Task inputs
◇ ◇ ◇ ◇ ◇
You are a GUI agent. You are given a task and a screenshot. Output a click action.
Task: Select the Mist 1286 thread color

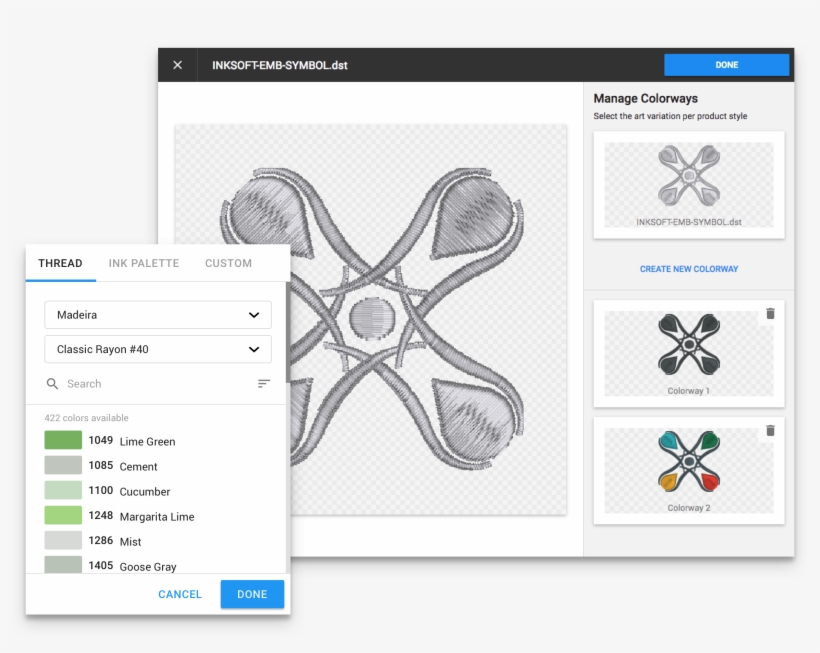point(62,541)
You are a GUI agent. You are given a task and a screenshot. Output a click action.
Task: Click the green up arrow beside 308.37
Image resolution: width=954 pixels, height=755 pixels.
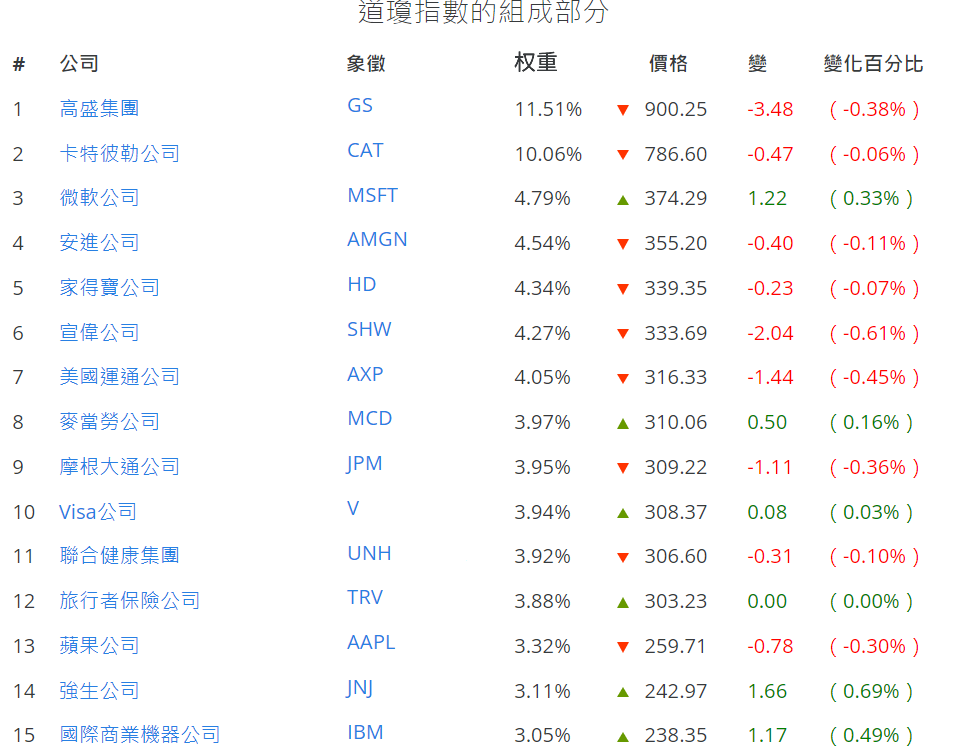[623, 513]
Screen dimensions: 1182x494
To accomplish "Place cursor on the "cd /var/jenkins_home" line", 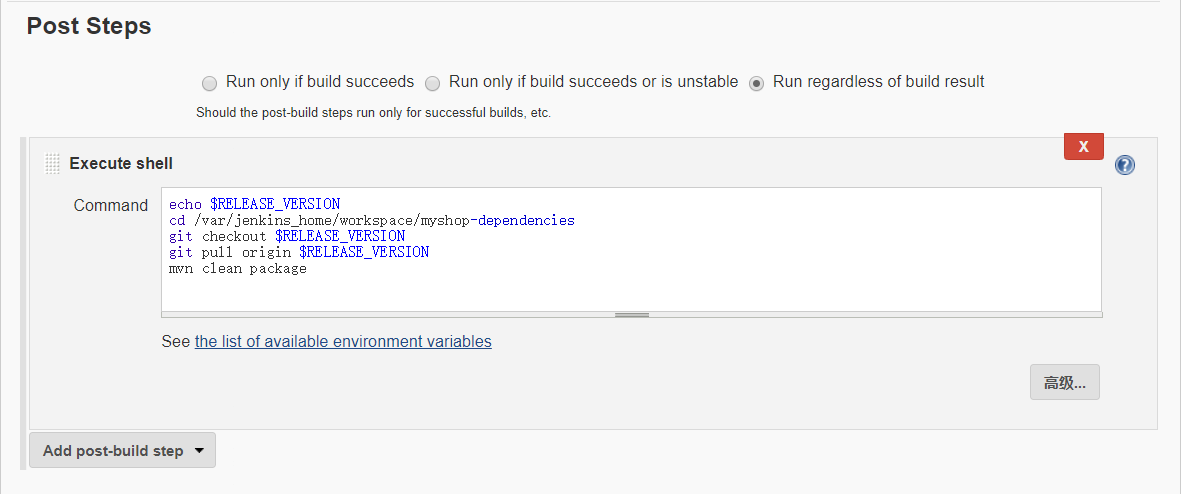I will (372, 220).
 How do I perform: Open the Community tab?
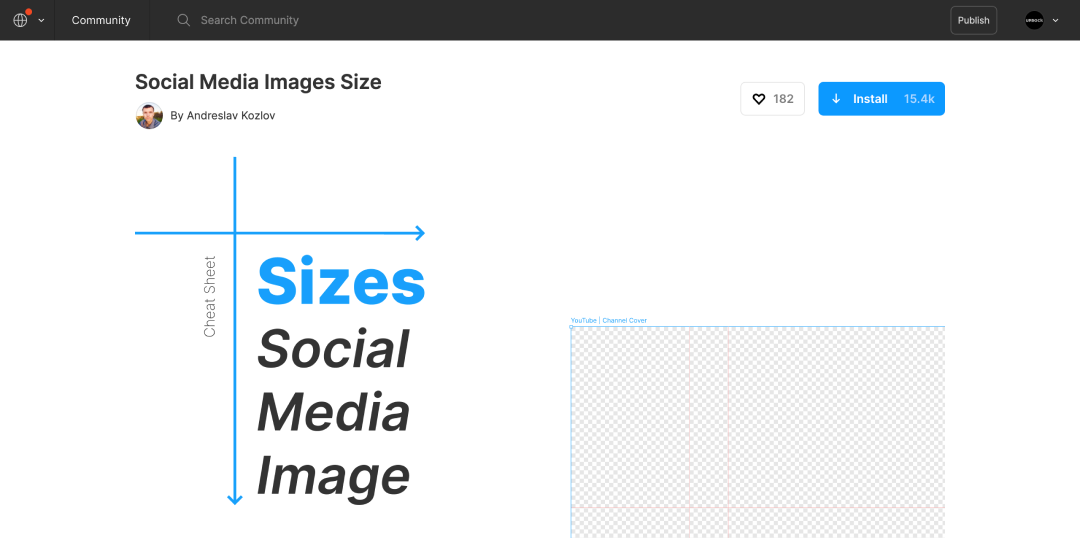pyautogui.click(x=101, y=20)
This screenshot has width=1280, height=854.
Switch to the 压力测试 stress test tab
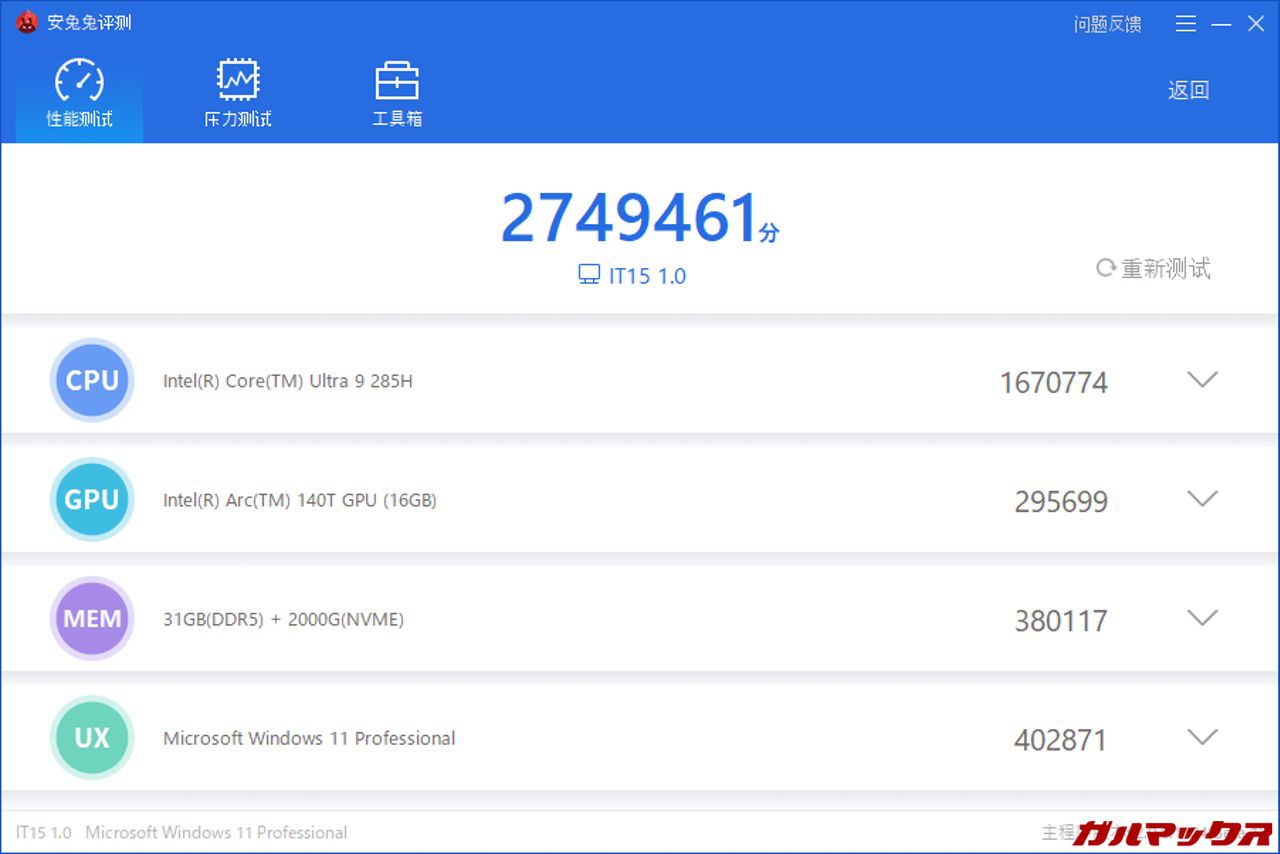(238, 94)
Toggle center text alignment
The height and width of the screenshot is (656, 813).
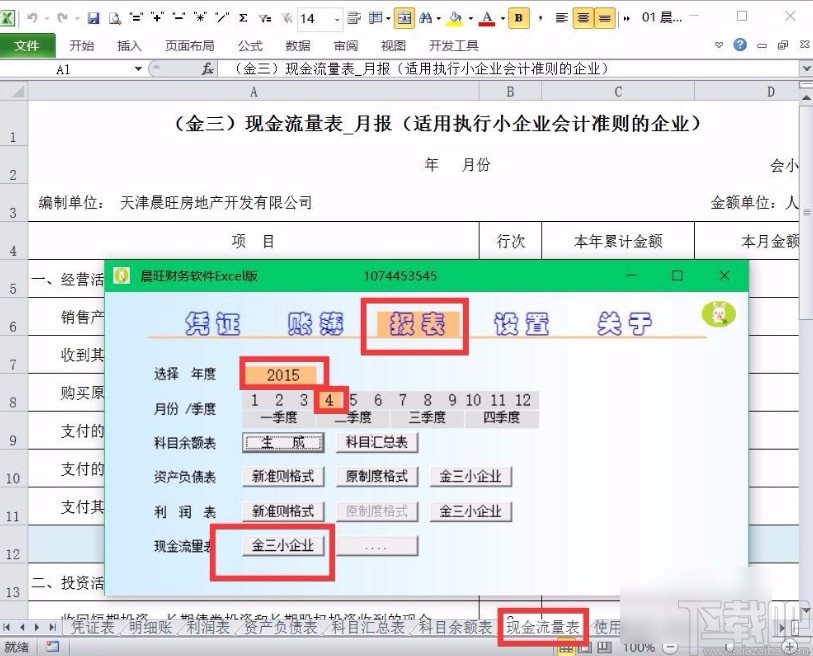coord(585,17)
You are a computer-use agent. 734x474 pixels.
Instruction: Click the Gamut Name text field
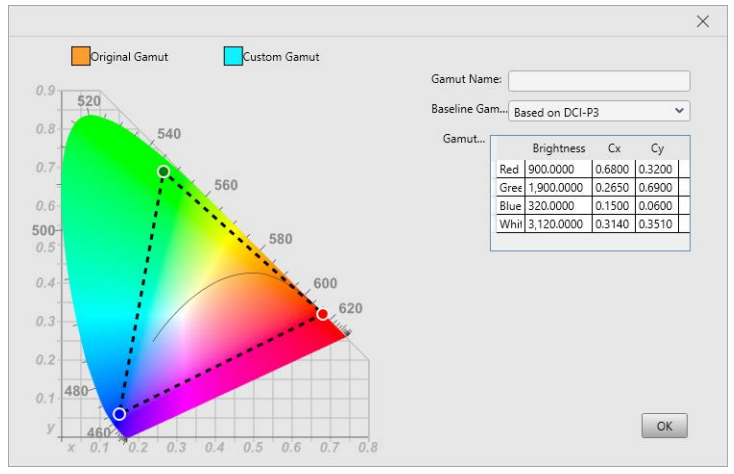(x=599, y=81)
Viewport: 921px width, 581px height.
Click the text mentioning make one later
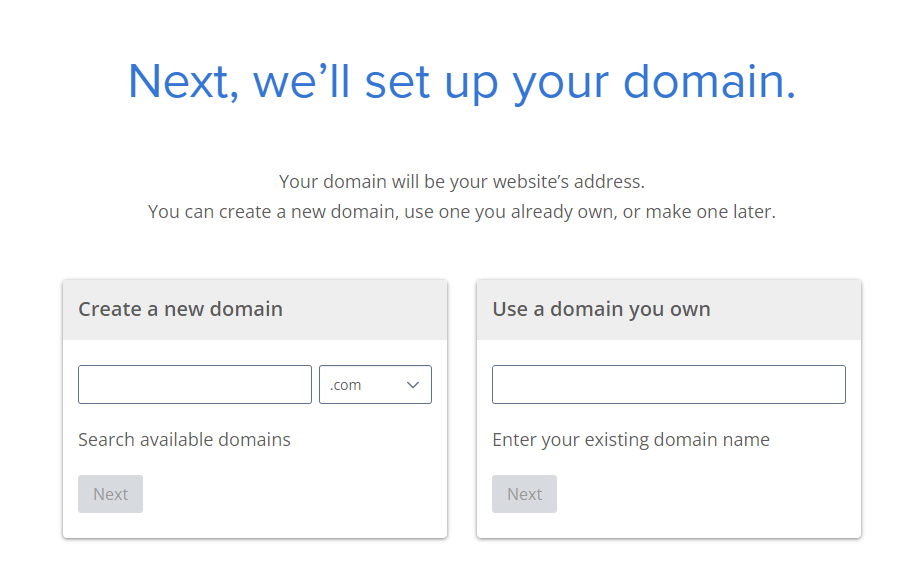[x=460, y=211]
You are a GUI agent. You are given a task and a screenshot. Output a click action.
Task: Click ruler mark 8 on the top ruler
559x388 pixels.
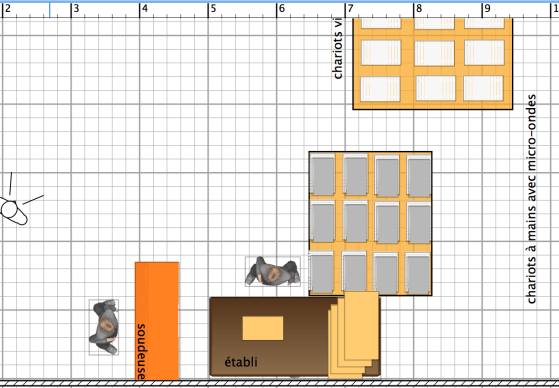click(419, 9)
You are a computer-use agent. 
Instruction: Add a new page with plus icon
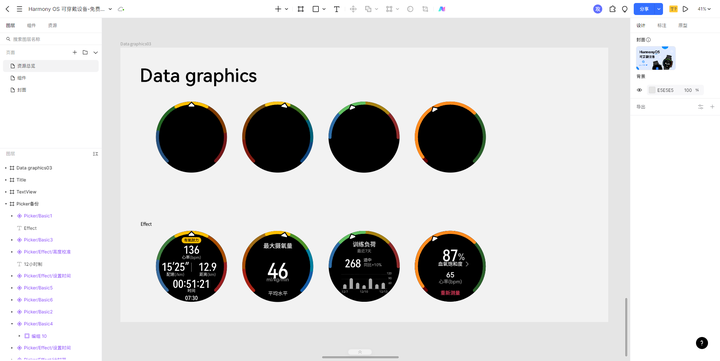74,52
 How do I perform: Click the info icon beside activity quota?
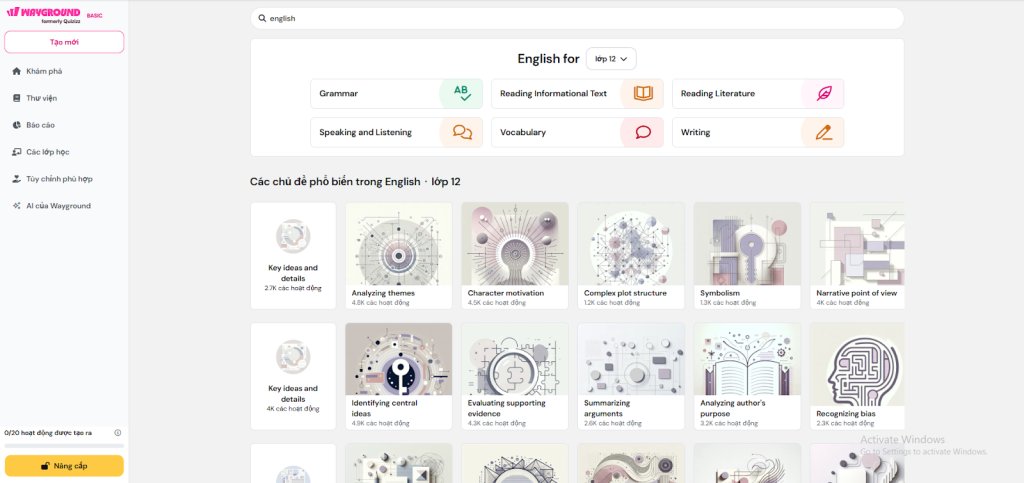pos(118,433)
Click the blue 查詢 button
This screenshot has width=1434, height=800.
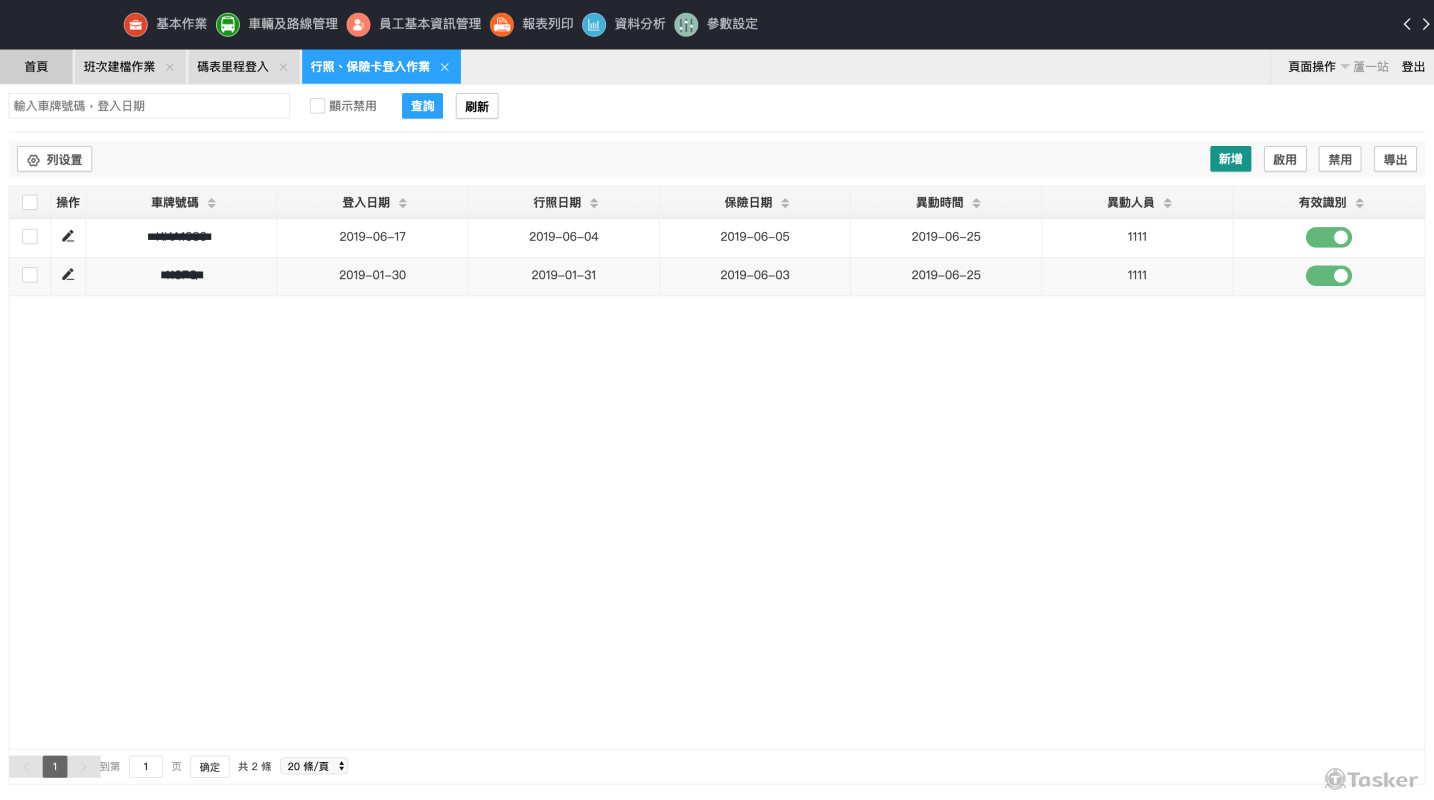click(x=422, y=106)
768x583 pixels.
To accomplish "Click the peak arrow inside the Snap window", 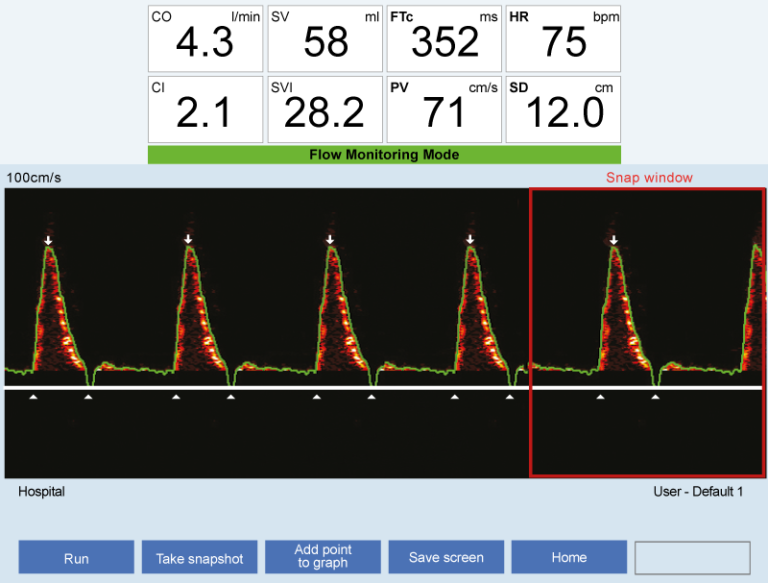I will 614,240.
◇ ◇ ◇ ◇ ◇
Task item
Would you print exactly the lines in the listing above, from the line bearing "559x388 pixels." through the line bearing "Click the blue 查詢 button", leaving out all pictures?

Response below
559x388 pixels.
click(419, 9)
You are a computer-use agent. 
Instruction: Add a new page with plus icon
74,52
 How do I perform: Click the info icon beside activity quota?
pos(118,433)
Click the blue 查詢 button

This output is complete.